Required work
In the Vietnam helicopter war transcript below, copy the passage from "One tactic that" to "where we were.", putting "jumping" in place of "leap-frogging".

----- Text provided

When I went into the Bong Son Plain in January, February, and March of 1966, we were required to use helicopter loud speakers and leaflets to warn enemy villagers that we were going to land in or near their villages. Of course, the enemy was in those villages as well, so he was warned also.

Several things happened later on in that war that I particularly felt were wrong. One was the institution of fire bases We achieved security of our artillery in the first year or so of the war by moving our artillery, by keeping the artillery moving and securing it with a platoon or a company of riflemen.

Another thing that happened was what I called a "fire support base mentality.'' The enemy was smart: he knew the range of our artillery, and he stayed outside that fan. He made us come outside that fan. A dumb commander would come outside that fan and deny his troops the use of fire support in an attempt to finally kill the enemy.

Golden: That was one of my surprises in the 25th Division. From 1968-69 I was in the artillery, and we operated from fire support bases. During the eight months that I was there, I think we moved one fire support base. It had become a very static operation in contrast to the early, very mobile, air mobile operations.

Moore: They were sitting ducks.

Golden: Herb, you got a close look at the helicopter war from the front seat. How did you see our tactics evolving over time? How did the enemy adjust to it? What did we learn as we went through the war?

Fix: The helicopter's main purpose in life is to move that combat soldier combat troop around, to move him from one spot to another spot. The Marines started using that tactic in the Korean War. When we went into the I Corps area, we started using the same type of helicopter tactic.

It was wonderful as long as we had that element of surprise. It worked. Once you lost the element of surprise, when you dropped leaflets like the general said, they knew where you were going. They were not dumb. They were smart enough to stay hidden, to stay underground during the artillery bombardment and the air attack. But the minute that first helicopter came in, they came out of their holes and started killing the helicopters.

In the movie Patton, George C. Scott walked up on the stage and talked about the purpose of the military person. He said that the military person's purpose was to make the other person die for his country, not for him to die for his country. In some respects, when we dropped those leaflets and announced where we were going, it seemed like we were exercising the theory that we want to die for our country, not have the other guy die.

One tactic that changed was when we first started undergoing helicopter operations, you'd go 5 to 10 to 15 miles. Then we started going 75 to 100 to 150 miles at a time, leap-frogging around from spot to spot. That proved to be very effective because the enemy could not keep track of where we were.

But the enemy learned to keep their heads down, stay down, and avoid gunfire until we came in. 

Golden: How did you coordinate air operations with all the other fire support systems that were around: artillery, air, and so forth? Was that a problem for you? Did you get pretty good at coordinating those fires?

----------
----- Information given

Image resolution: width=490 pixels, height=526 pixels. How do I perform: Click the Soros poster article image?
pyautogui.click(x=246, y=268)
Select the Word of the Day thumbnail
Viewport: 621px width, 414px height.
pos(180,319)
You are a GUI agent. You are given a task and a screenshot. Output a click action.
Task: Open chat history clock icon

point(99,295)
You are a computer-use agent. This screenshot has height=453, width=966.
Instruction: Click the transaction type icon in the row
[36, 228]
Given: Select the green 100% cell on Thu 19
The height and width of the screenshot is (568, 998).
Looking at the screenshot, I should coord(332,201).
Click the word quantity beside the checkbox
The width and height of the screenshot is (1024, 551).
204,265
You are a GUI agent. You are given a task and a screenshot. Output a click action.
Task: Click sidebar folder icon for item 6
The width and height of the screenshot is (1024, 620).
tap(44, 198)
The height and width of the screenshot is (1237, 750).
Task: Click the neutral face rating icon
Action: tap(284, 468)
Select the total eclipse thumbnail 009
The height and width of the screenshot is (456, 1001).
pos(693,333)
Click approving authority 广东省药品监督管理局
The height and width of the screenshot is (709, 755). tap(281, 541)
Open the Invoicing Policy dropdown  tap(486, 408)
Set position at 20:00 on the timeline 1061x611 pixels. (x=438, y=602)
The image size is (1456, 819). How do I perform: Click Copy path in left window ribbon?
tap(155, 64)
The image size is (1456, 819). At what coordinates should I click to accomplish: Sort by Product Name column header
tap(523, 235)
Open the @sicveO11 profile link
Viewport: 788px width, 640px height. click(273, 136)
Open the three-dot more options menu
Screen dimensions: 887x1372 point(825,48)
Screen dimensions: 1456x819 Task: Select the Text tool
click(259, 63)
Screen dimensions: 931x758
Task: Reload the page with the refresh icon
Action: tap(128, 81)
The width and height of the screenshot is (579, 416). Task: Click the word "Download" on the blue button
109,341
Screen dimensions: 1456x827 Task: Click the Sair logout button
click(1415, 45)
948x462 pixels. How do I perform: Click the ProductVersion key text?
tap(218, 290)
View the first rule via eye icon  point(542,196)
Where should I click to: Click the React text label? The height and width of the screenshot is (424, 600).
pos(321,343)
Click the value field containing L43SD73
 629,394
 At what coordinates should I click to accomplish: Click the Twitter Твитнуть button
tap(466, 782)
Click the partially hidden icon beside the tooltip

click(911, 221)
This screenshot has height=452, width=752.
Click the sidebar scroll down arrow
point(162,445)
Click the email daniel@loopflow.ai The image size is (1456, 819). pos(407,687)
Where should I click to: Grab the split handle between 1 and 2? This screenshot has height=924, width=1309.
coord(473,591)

----------

Solution to the exercise
One tactic that changed was when we first started undergoing helicopter operations, you'd go 5 to 10 to 15 miles. Then we started going 75 to 100 to 150 miles at a time, jumping around from spot to spot. That proved to be very effective because the enemy could not keep track of where we were.